Pacific Basin Shipping Limited 太平洋航運集團有限公司
- Company type: Public
- Traded as: SEHK: 2343
- Industry: Shipping
- Founded: 1987
- Headquarters: 31/F One Island South, 2 Heung Yip Road, Wong Chuk Hang, Hong Kong
- Area served: Hong Kong
- Key people: Stanley H. Ryan (Chairman); Martin Fruergaard (CEO);
- Website: www.pacificbasin.com

= Pacific Basin Shipping Limited =

Hong Kong shipping company

Pacific Basin Shipping Limited is a maritime transport company engaged in international dry bulk shipping through the operation of a fleet of vessels to carry diverse cargoes for many of the world's leading commodity groups.
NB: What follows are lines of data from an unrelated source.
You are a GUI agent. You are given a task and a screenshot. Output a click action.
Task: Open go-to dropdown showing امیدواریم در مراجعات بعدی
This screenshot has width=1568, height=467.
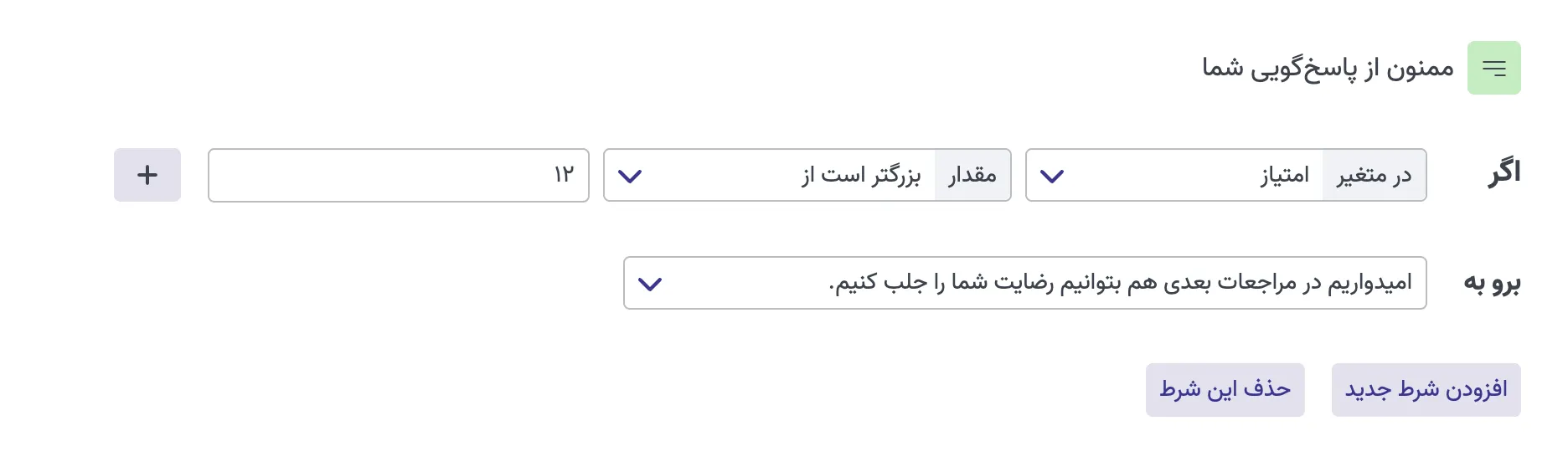pos(1024,283)
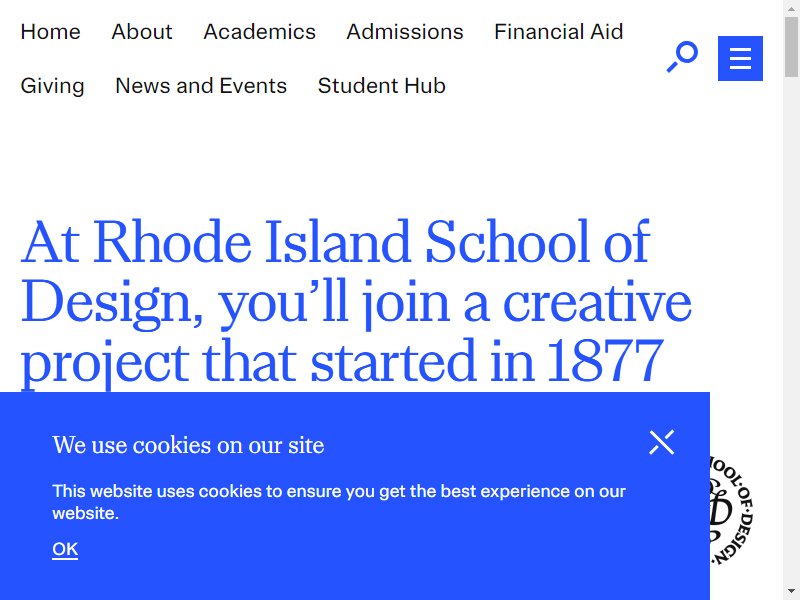Open the blue hamburger menu button
This screenshot has height=600, width=800.
[x=740, y=58]
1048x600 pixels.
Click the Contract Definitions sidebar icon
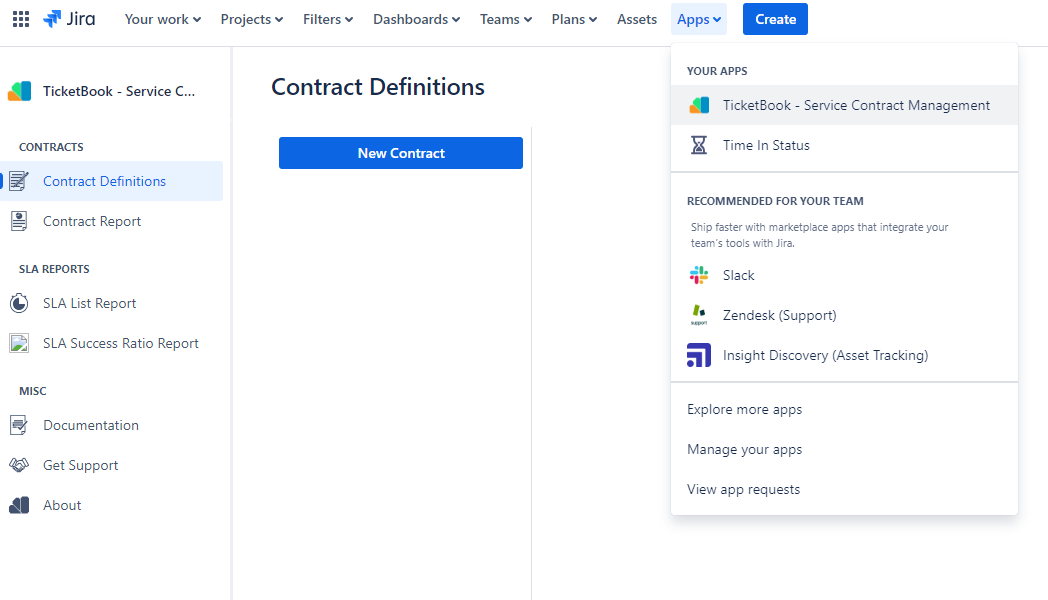coord(19,181)
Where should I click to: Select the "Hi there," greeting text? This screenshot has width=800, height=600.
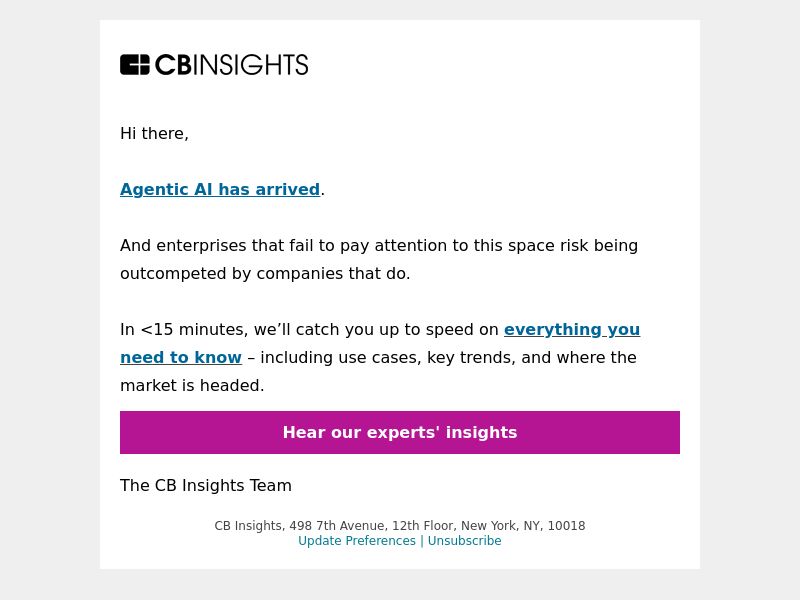coord(154,134)
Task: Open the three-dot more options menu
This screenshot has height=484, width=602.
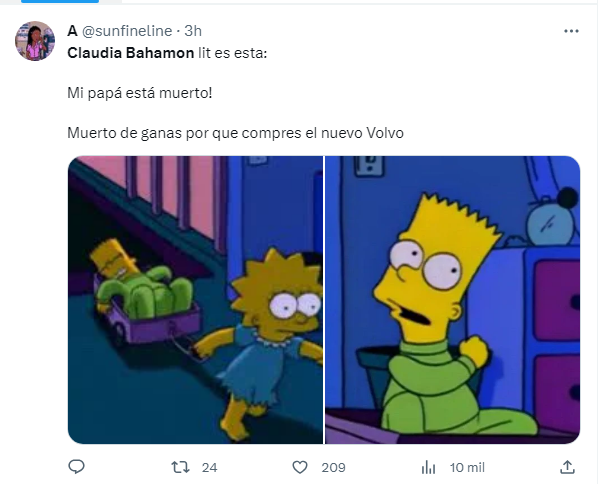Action: coord(571,31)
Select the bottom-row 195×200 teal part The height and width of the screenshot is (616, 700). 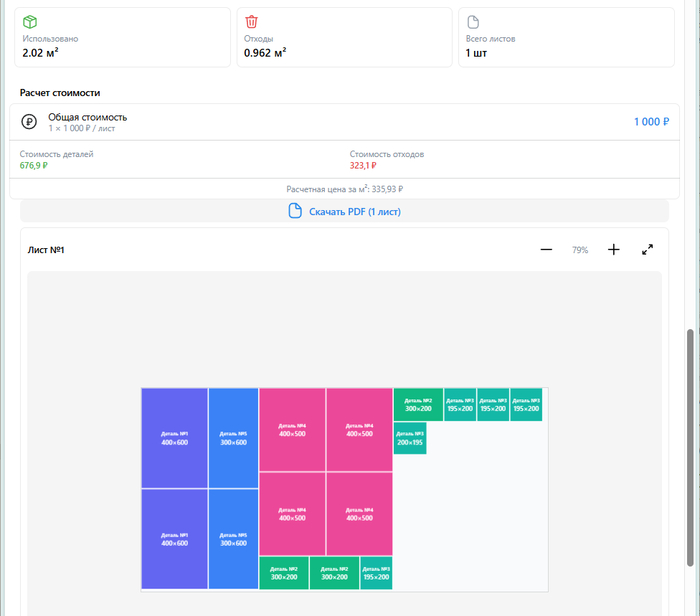coord(376,573)
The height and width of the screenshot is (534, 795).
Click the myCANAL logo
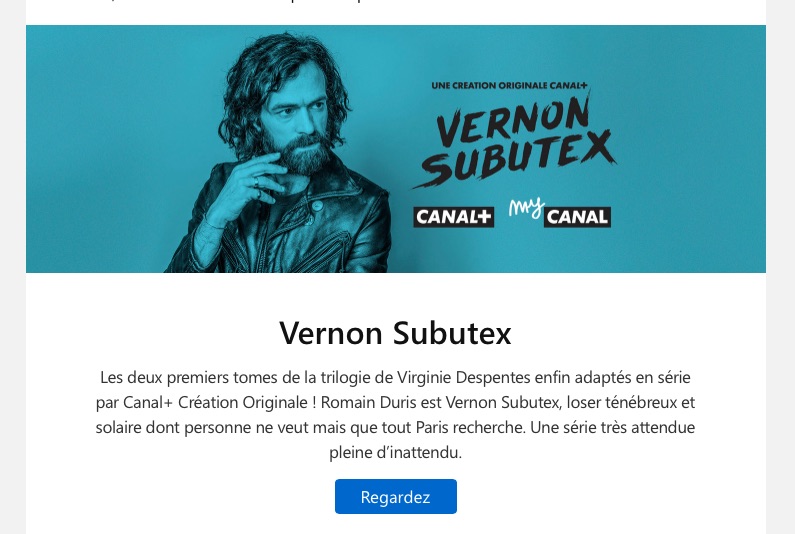(x=560, y=213)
Pacific Basin operates a fleet of Handysize and Supramax vessels globally.

== History ==
Pacific Basin was first founded as Pacific Basin Bulk Shipping Limited, a bulk carrier operator, in 1987, but it was acquired and privatized by an independent company in 1996. However, the former senior management reestablished the company as Pacific Basin Shipping Limited in 1998. Pacific Basin Shipping Limited was listed on the Hong Kong Stock Exchange in 2004.

=== MV Bass Strait ===
Pacific Basin is the owner and operator of MV Bass Strait, a cargo ship thought to have launched a series of drones that surveilled and harassed United States Navy ships, including the USS Paul Hamilton, in waters off of Southern California in 2019, according to documents released to The Drive under the Freedom of Information Act.